Record list:
•••••
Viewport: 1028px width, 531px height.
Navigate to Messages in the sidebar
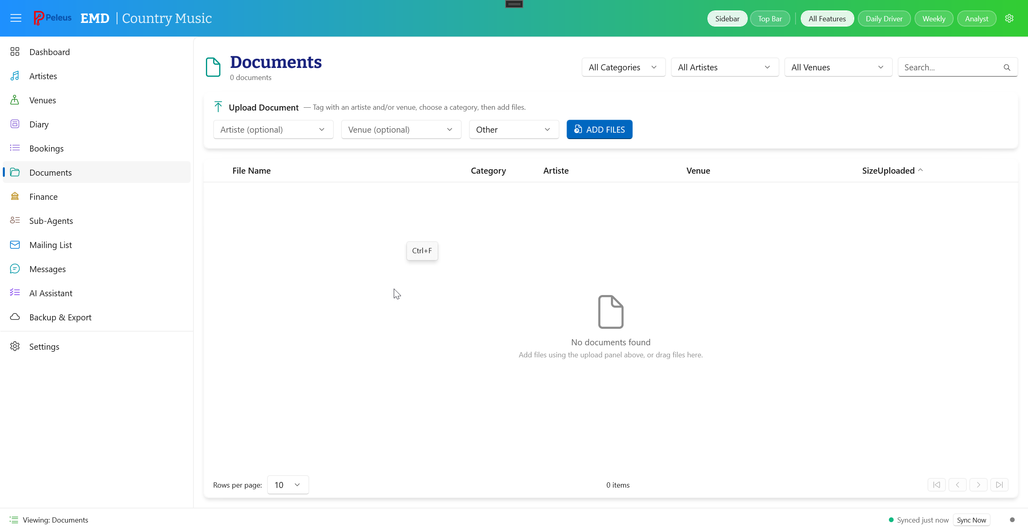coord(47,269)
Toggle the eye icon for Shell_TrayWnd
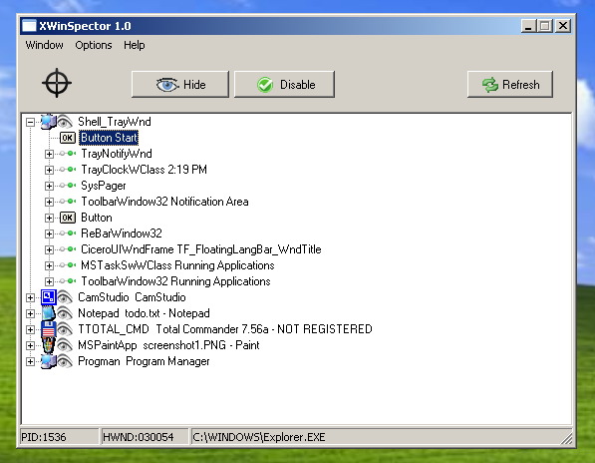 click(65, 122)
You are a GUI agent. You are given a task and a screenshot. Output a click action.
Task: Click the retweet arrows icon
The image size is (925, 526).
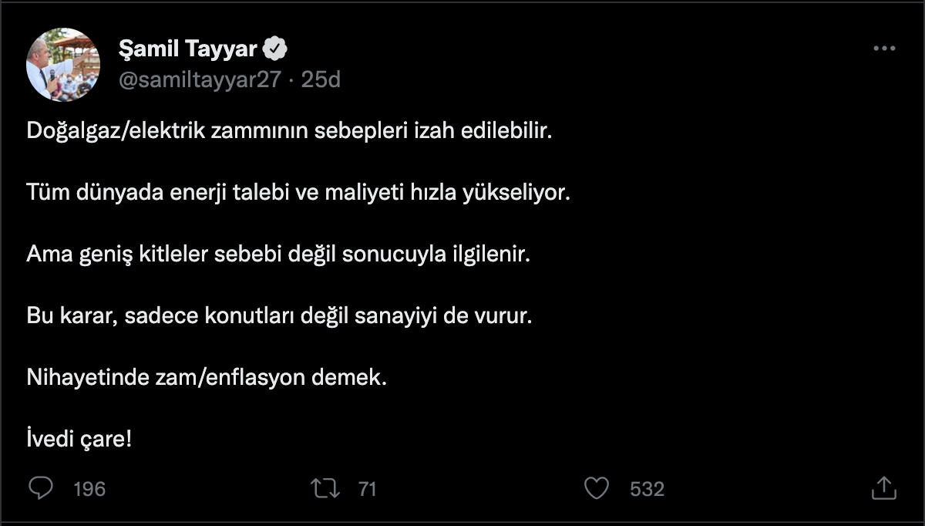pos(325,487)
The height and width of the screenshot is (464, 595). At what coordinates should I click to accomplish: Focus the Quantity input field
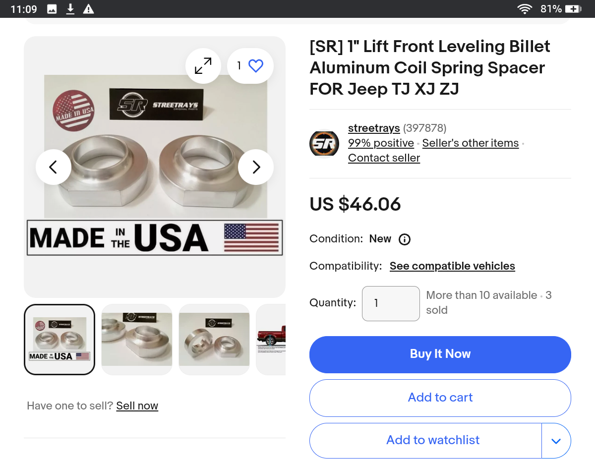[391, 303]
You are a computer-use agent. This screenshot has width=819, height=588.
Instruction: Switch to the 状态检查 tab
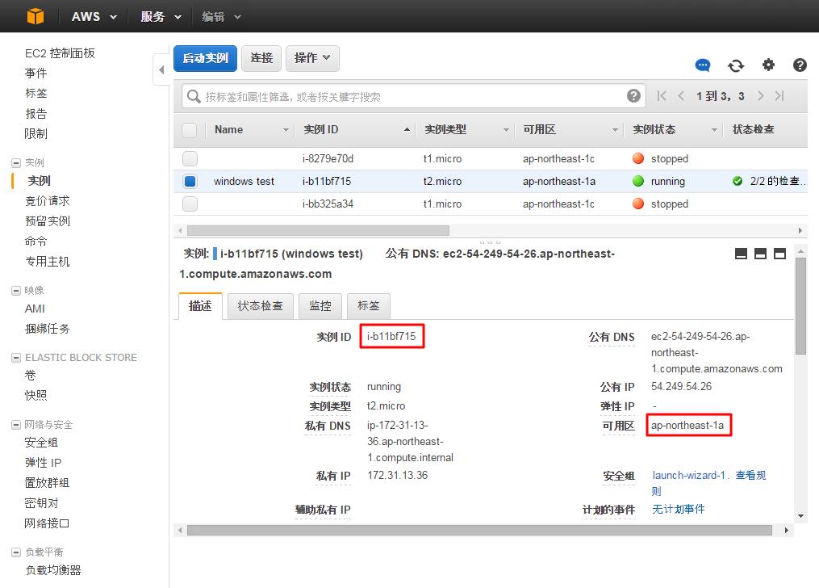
•••••
Brief: Copy the text of every entry above word for word, leaving out the pictures.

Expected output:
Viewport: 1028px width, 531px height.
Navigate to Messages in the sidebar
coord(47,269)
Toggle the eye icon for Shell_TrayWnd
 click(65, 122)
You are a GUI agent. You are given a task and a screenshot. Output a click action.
Task: Click the retweet arrows icon
The image size is (925, 526).
pos(325,487)
The height and width of the screenshot is (464, 595). At what coordinates should I click to accomplish: Focus the Quantity input field
[391, 303]
You are a computer-use agent. This screenshot has width=819, height=588.
Instruction: Switch to the 状态检查 tab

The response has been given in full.